### Problem description
Copy the data below. Keep every line exactly as it is.

### Data extract
◇ ◇ ◇ ◇ ◇
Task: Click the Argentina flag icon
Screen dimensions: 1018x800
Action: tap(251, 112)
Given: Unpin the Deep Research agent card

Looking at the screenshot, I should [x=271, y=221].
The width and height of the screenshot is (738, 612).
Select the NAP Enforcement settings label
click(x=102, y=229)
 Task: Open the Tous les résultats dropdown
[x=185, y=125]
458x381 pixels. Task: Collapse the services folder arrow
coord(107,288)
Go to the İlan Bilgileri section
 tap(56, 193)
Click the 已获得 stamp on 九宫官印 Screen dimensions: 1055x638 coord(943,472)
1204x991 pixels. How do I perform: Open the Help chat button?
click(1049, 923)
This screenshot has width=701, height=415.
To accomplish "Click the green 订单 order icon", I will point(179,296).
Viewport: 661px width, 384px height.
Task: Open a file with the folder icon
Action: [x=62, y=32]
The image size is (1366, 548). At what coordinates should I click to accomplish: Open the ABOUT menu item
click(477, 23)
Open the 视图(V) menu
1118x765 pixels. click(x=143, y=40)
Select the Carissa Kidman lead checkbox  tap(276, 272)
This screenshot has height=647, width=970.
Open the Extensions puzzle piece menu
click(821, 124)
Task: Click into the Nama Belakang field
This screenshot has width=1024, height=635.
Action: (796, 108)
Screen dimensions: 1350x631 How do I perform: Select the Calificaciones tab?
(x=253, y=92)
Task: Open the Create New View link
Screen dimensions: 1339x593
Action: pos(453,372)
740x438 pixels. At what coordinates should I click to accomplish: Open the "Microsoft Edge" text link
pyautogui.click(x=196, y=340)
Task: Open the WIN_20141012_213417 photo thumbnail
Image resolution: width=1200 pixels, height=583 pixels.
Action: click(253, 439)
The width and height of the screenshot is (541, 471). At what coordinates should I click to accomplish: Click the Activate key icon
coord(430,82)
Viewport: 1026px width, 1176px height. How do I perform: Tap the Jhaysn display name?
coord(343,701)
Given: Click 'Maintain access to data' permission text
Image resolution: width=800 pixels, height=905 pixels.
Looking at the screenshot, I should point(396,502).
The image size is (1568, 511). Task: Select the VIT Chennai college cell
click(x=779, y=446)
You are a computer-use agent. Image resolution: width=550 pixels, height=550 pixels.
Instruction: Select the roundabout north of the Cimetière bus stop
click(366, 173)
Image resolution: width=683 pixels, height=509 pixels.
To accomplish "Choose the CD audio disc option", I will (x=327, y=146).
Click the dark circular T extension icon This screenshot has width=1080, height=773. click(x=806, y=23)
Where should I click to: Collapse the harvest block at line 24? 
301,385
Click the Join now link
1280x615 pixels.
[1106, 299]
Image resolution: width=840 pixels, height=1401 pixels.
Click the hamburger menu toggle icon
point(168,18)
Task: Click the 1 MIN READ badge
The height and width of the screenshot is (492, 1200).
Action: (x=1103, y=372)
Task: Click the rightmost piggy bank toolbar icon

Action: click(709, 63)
◇ ◇ ◇ ◇ ◇
### Solution for this task
Task: Click the Argentina flag icon
Screen dimensions: 1018x800
Action: tap(251, 112)
Given: Unpin the Deep Research agent card

Looking at the screenshot, I should [x=271, y=221].
The width and height of the screenshot is (738, 612).
Select the NAP Enforcement settings label
click(x=102, y=229)
 Task: Open the Tous les résultats dropdown
[x=185, y=125]
458x381 pixels. Task: Collapse the services folder arrow
coord(107,288)
Go to the İlan Bilgileri section
 tap(56, 193)
Click the 已获得 stamp on 九宫官印 Screen dimensions: 1055x638 coord(943,472)
1204x991 pixels. How do I perform: Open the Help chat button?
click(1049, 923)
This screenshot has width=701, height=415.
To accomplish "Click the green 订单 order icon", I will point(179,296).
Viewport: 661px width, 384px height.
Task: Open a file with the folder icon
Action: [x=62, y=32]
The image size is (1366, 548). At what coordinates should I click to accomplish: Open the ABOUT menu item
click(477, 23)
Open the 视图(V) menu
1118x765 pixels. click(x=143, y=40)
Select the Carissa Kidman lead checkbox  tap(276, 272)
This screenshot has height=647, width=970.
Open the Extensions puzzle piece menu
click(821, 124)
Task: Click into the Nama Belakang field
This screenshot has width=1024, height=635.
Action: (796, 108)
Screen dimensions: 1350x631 How do I perform: Select the Calificaciones tab?
(x=253, y=92)
Task: Open the Create New View link
Screen dimensions: 1339x593
Action: pos(453,372)
740x438 pixels. At what coordinates should I click to accomplish: Open the "Microsoft Edge" text link
pyautogui.click(x=196, y=340)
Task: Open the WIN_20141012_213417 photo thumbnail
Image resolution: width=1200 pixels, height=583 pixels.
Action: click(253, 439)
The width and height of the screenshot is (541, 471). At what coordinates should I click to accomplish: Click the Activate key icon
coord(430,82)
Viewport: 1026px width, 1176px height. How do I perform: Tap the Jhaysn display name?
coord(343,701)
Given: Click 'Maintain access to data' permission text
Image resolution: width=800 pixels, height=905 pixels.
Looking at the screenshot, I should point(396,502).
The image size is (1568, 511). Task: Select the VIT Chennai college cell
click(x=779, y=446)
You are a computer-use agent. Image resolution: width=550 pixels, height=550 pixels.
Instruction: Select the roundabout north of the Cimetière bus stop
click(366, 173)
Image resolution: width=683 pixels, height=509 pixels.
To accomplish "Choose the CD audio disc option", I will (x=327, y=146).
Click the dark circular T extension icon This screenshot has width=1080, height=773. click(x=806, y=23)
Where should I click to: Collapse the harvest block at line 24? 
301,385
Click the Join now link
1280x615 pixels.
[1106, 299]
Image resolution: width=840 pixels, height=1401 pixels.
Click the hamburger menu toggle icon
point(168,18)
Task: Click the 1 MIN READ badge
The height and width of the screenshot is (492, 1200).
Action: (x=1103, y=372)
Task: Click the rightmost piggy bank toolbar icon

Action: click(709, 63)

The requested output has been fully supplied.